**What is being asked:** Among the entries below, take the line with "For every named" and the line with "すべての cookie を受け入れる (238, 364)", and output them and every line between them exactly, with nothing else.

(Saved entries)
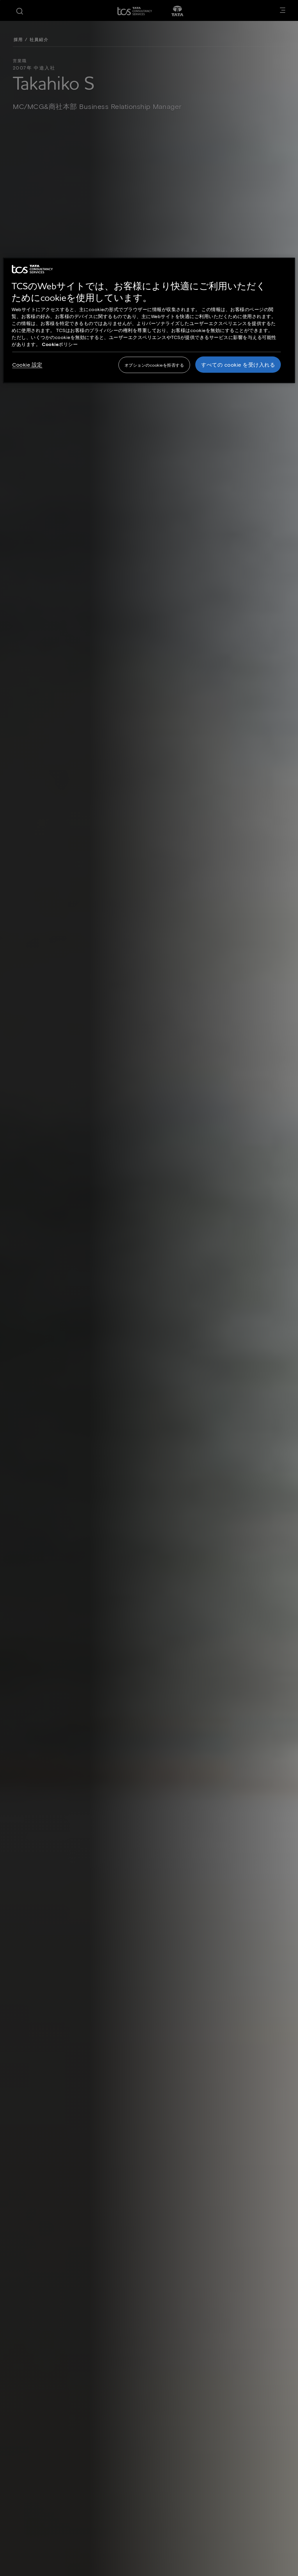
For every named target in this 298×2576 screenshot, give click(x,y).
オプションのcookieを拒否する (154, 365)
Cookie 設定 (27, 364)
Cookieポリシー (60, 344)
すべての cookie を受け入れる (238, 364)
---
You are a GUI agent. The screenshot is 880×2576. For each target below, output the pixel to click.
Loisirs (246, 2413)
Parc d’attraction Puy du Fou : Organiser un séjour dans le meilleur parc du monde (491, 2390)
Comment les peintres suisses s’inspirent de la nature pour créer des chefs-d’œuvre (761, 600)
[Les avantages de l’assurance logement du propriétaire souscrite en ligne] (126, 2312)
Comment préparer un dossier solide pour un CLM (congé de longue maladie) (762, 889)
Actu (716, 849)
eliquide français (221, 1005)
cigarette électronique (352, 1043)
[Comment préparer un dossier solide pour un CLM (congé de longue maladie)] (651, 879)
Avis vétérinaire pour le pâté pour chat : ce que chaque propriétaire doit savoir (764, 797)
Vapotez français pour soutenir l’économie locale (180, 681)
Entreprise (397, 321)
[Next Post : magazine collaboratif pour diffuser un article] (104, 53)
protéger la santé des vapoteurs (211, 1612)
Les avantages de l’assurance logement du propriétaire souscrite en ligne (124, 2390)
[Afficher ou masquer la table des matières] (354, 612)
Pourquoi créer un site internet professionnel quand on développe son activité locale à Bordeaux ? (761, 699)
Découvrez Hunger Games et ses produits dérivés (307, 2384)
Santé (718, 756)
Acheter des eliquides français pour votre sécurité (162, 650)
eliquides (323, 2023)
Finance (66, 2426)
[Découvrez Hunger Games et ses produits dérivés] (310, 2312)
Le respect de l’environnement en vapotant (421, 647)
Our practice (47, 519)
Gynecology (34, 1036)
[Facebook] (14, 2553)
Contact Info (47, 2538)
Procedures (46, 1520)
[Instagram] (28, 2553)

**Solution to the exercise:**
For every named target in this 298×2576 screenshot, give click(x,y).
オプションのcookieを拒否する (154, 365)
Cookie 設定 (27, 364)
Cookieポリシー (60, 344)
すべての cookie を受け入れる (238, 364)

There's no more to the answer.